Él continuó andando.

—Hawks…, ¡se lo advierto!

Hawks abrió de golpe la puerta de la casa y desapareció detrás de los cristales bañados por el sol.

5

—¿Cómo ha ido? —se rió Connington desde las sombras de la barra, en el otro lado de la sala. Avanzó, vestido con un traje de baño, el estómago apretado por la estrecha banda elástica de la cintura. Llevaba al brazo una camisa playera y sostenía una jarra y dos copas—. Desde aquí, se parece mucho a una película muda —continuó, indicando la pared de cristal que daba al césped y a la piscina—. Excelente para la acción, pero mala para los diálogos.

Hawks se volvió y miró. Claire seguía sentada, mirando con fijeza lo que debió haber sido una barricada resplandeciente de reflejos de sí misma.

—Sabe cómo llegar a un hombre, ¿verdad? —Connington se rió entre dientes—. Con ella, estar prevenido no significa estar protegido. Es como una fuerza elemental de la naturaleza… la subida de las mareas, la llegada de las estaciones, un eclipse de sol. —Miró el interior de la jarra, donde el hielo, flotando en el líquido del cóctel, empezó a repiquetear de repente—. Semejantes criaturas no han de ser vistas como buenas o malas —prosiguió a través de unos labios entrecerrados—. Por lo menos, no por hombres mortales. Poseen sus propias leyes, y es imposible contradecirlas. —Su aliento salió expelido hacia el rostro de Hawks—. Nacen entre nosotros: chicas que recogemos en la carretera, que trabajan en casinos, dependientas de Woolworth’s…, pero crecen hasta alcanzar su herencia. Son nuestra ruina, Hawks. Son nuestra ruina, pero nos empeñamos en seguir la estela de sus cometas.

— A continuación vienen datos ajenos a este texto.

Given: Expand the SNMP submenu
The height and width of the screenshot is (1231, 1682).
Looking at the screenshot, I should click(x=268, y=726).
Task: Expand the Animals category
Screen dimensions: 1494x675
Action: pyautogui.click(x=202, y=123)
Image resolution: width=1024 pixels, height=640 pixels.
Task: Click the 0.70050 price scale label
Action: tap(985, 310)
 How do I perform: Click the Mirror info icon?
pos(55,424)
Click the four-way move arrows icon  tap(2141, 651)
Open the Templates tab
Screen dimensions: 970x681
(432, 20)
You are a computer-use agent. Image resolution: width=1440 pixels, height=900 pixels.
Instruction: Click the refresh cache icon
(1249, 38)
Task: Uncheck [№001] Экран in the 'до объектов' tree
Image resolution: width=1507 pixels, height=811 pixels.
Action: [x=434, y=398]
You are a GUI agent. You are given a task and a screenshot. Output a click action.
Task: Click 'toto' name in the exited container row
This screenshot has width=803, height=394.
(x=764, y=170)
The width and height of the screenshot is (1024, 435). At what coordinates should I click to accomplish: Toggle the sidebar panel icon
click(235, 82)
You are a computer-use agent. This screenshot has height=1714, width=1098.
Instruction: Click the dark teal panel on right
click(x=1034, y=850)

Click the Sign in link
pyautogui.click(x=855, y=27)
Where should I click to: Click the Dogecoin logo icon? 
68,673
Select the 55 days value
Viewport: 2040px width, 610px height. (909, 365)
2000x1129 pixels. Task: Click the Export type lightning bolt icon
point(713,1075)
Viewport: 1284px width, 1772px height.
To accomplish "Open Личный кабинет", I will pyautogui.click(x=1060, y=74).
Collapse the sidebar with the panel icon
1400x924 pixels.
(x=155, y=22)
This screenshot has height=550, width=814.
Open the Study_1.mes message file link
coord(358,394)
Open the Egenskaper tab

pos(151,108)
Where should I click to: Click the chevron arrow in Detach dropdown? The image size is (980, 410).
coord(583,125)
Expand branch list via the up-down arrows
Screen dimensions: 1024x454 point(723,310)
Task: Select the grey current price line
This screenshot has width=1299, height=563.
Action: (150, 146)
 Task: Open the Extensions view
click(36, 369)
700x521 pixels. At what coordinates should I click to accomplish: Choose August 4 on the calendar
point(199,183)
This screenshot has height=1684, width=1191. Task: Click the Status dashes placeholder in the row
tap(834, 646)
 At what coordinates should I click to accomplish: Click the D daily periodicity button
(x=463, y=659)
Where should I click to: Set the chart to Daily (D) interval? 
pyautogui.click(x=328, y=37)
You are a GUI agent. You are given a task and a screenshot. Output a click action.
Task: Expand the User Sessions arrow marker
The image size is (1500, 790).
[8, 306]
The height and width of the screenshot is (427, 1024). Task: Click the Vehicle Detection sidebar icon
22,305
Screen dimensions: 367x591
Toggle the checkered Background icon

—¿Dónde se encuentra Barker?

Connington hizo un ademán con la jarra.

—Arriba. Tomó una ducha, amenazó con sacarme las entrañas si no me apartaba de su camino en el pasillo y se metió en la cama. Puso el despertador para las ocho en punto. Se bebió una buena dosis de ginebra para facilitar el sueño. «¿Dónde se encuentra Barker?» —repitió burlonamente Connington—. En la tierra de los sueños, Hawks…, sin importar qué tierra de sueños le ha acogido en sus brazos.

Hawks miró su reloj de pulsera.

—Tres horas, Hawks —prosiguió Connington—. Tres horas, y la casa está sin su señor. —Rodeó a Hawks camino de la cristalera—. ¡Hurra! —exclamó malévolamente, alzando la jarra en dirección a Claire. Empujó con torpeza la puerta con el hombro, dejando una mancha húmeda en el cristal—. ¡Al ataque!